Angela Merkel sieht ihre Politik in der Flüchtlingskrise als stringent. (Quelle: Federico Gambarini/dpa)

Mit klaren Worten hat Bundeskanzlerin Angela Merkel (CDU) ihre Flüchtlingspolitik als stringent verteidigt. "Ich habe meine Politik nicht geändert, sondern Politik gemacht", sagte sie der "Sächsischen Zeitung" vom Samstag. Ein Kurswechsel in der seit Sommer vergangenen Jahres verfolgten Politik sei weder nötig, noch bereits vollzogen worden: "Ich sehe keinen Kurswechsel, sondern eine in sich schlüssige Arbeit seit vielen, vielen Monaten", sagte die Kanzlerin.

Merkel hatte sich kürzlich als Reaktion auf das schlechte Abschneiden der CDU bei mehreren Landtagswahlen selbstkritisch zu ihrer Politik geäußert. So sagte sie, sie wolle ihre Flüchtlingspolitik künftig besser erklären. Zudem räumte sie Versäumnisse und einen zeitweiligen Kontrollverlust in der Flüchtlingskrise ein. Besonders die CSU dringt aber auf einen Kurswechsel und fordert eine Obergrenze für die Aufnahme von Schutzsuchenden.

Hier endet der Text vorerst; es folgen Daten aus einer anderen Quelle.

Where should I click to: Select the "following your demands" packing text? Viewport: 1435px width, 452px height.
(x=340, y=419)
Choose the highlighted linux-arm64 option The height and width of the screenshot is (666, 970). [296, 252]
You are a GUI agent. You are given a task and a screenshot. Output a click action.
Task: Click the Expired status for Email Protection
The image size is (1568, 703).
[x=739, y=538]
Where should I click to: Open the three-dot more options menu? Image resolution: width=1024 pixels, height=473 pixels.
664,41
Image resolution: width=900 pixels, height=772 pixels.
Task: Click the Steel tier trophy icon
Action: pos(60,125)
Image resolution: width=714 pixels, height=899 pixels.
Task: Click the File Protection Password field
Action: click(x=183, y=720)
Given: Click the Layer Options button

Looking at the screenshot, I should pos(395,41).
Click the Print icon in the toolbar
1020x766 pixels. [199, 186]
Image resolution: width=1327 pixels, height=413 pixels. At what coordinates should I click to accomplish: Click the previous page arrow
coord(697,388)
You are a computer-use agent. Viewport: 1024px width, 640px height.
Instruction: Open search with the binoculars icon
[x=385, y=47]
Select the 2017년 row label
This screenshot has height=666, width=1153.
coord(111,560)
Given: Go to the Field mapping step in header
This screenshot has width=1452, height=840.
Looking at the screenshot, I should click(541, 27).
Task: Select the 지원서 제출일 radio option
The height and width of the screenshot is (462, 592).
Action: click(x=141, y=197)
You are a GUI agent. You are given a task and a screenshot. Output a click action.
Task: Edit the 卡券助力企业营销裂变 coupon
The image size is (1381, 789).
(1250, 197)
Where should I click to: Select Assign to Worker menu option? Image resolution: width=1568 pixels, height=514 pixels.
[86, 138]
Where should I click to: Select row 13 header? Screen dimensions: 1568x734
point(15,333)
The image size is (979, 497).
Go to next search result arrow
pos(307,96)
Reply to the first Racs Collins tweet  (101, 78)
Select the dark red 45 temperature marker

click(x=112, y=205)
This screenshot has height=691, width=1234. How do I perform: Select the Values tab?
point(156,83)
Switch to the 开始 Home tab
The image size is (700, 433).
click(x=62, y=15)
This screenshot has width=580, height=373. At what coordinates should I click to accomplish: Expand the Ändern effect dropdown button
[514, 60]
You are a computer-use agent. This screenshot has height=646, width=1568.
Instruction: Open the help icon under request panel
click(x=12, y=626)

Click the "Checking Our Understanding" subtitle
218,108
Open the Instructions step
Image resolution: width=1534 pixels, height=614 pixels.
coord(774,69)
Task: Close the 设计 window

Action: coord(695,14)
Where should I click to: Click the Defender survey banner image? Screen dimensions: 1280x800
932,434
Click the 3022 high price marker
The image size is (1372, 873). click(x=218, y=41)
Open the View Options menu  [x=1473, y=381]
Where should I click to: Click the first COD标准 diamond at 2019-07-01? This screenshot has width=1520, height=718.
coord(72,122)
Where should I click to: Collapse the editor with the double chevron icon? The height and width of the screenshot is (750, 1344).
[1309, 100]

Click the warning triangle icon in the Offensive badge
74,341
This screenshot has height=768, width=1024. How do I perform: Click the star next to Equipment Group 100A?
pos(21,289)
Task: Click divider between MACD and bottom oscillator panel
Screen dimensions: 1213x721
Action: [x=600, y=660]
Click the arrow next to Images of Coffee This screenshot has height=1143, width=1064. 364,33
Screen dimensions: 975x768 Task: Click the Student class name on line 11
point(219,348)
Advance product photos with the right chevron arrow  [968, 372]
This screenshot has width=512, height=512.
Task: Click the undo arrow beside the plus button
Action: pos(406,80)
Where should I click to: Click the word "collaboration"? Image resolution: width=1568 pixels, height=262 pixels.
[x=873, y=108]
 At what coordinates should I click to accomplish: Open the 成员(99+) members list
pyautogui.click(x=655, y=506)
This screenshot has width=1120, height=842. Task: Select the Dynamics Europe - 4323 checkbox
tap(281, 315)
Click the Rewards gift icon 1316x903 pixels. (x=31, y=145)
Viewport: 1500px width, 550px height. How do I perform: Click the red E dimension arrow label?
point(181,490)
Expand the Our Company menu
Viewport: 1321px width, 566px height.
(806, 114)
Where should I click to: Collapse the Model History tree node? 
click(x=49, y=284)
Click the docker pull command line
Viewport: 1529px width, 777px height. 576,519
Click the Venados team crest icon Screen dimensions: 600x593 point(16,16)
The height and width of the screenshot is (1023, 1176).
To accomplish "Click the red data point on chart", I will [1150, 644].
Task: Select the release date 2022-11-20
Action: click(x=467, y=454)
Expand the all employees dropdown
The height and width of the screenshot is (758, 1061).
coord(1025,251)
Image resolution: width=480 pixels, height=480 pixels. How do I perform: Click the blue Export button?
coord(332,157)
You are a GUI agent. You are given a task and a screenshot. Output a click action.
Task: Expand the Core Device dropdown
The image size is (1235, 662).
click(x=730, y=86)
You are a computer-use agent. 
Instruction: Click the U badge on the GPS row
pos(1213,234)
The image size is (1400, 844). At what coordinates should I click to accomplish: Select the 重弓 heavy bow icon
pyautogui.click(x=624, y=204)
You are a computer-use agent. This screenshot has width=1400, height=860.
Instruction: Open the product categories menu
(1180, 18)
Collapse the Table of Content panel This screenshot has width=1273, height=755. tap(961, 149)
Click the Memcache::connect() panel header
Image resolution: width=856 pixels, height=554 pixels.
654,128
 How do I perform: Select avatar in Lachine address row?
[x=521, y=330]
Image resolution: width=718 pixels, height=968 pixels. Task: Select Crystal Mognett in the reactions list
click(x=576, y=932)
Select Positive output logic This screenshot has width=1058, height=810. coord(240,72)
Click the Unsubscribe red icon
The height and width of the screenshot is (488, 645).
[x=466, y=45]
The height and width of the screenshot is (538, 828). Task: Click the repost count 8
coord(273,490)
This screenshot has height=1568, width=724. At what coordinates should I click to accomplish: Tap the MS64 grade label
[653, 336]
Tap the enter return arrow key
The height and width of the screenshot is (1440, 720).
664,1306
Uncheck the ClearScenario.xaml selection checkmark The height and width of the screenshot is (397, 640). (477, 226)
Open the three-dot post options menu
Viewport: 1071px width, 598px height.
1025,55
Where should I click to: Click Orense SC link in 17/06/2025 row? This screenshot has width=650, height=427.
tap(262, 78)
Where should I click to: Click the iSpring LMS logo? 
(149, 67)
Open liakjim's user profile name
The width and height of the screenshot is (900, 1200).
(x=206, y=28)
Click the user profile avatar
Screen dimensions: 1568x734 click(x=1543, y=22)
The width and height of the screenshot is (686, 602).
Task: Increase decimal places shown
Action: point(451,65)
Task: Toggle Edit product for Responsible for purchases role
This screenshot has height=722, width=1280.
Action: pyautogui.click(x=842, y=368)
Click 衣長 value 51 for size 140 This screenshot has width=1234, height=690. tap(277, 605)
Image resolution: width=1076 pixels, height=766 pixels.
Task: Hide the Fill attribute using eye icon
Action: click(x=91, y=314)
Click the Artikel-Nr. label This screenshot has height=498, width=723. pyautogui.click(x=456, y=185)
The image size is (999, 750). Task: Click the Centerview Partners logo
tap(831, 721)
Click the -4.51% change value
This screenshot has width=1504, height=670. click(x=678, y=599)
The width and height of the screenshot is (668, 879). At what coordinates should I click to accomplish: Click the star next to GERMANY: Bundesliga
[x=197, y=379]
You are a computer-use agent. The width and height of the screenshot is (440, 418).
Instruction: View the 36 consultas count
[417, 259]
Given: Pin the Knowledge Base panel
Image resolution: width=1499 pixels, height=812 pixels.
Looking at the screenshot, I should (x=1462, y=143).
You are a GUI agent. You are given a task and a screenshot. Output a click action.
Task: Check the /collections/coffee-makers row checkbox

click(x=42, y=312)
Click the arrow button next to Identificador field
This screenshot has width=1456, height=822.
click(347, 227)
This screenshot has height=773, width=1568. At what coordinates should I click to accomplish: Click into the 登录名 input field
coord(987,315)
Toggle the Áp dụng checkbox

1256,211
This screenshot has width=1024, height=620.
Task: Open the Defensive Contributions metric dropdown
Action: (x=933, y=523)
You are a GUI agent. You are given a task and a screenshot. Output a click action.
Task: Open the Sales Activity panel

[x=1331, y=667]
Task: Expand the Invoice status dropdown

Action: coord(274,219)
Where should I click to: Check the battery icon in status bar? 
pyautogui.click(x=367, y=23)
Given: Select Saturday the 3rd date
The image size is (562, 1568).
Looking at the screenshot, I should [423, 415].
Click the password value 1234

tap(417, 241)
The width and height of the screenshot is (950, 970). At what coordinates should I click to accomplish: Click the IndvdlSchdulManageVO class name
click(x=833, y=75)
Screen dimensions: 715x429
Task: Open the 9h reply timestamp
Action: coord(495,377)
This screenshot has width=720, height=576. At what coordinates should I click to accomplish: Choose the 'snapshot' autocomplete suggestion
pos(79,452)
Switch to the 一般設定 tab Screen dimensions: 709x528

Angela Merkel: "Wir mussten lernen"

Der "Sächsischen Zeitung" sagte Merkel, man habe seit dem Sommer vergangenen Jahres lernen müssen, dass es nötig sei, Europas Außengrenzen zu schützen, wenn man innerhalb Europas die Freizügigkeit wolle. Ebenso sei es nötig, sich viel mehr mit den Fluchtursachen zu beschäftigen, sagte Merkel. "Auch das mussten wir lernen."

Nun gehe es darum, die Rückführung von Asylsuchenden voranzubringen, die kein Aufenthaltsrecht in Deutschland haben. "Das muss in der Praxis noch konsequenter umgesetzt werden", sagte Merkel. Aus Gründen der humanitären Verantwortung für Menschen, die vor Krieg und Terrorismus geflohen seien, seien "legale Kontingente" nötig, um die Schutzsuchenden angemessen auf alle EU-Länder zu verteilen.

Merkel betont Nachteile einer Rentenangleichung für Ost-Arbeitnehmer

Im gleichen Interview ging Merkel auch auf die Nachteile für die heutigen Arbeitnehmer im Hinblick auf die geplante Angleichung der Ost-Renten an das West-Niveau ein. Bisher werden die im Schnitt niedrigeren Ost-Löhne bei der Rentenberechnung höher gewertet als West-Löhne. "Eine Anhebung der Ost-Renten ohne einen Verzicht auf die Höherwertung der Ost-Einkommen wird es nicht geben", stellte Merkel klar. Der Wegfall der Höherwertung könne aber dazu führen, "dass künftige Rentenansprüche niedriger als nach geltendem Recht ausfallen". Diese beiden Aspekte müsse man "sorgsam gegeneinander abwägen", sagte sie.

Sozialministerin Andrea Nahles (SPD) strebt eine Angleichung bis 2020 an und zwar in zwei Schritten. Die dafür nötigen Mehrausgaben von insgesamt 5,7 Milliarden Euro sollen nach ihren Vorstellungen nicht aus den Rentenbeiträgen finanziert werden. Finanzminister Wolfgang Schäuble (CDU) will dafür aber keine Steuereinnahmen aufwenden.

Nahles' Gesetzentwurf ist nach Merkels Worten noch nicht in der Ressortabstimmung, weil "das Thema, wenn man sich ihm ernsthaft nähert, sehr kompliziert ist". Merkel vermied eine Bekräftigung ihrer bisherigen Aussage, die Renteneinheit solle 2020 erreicht sein.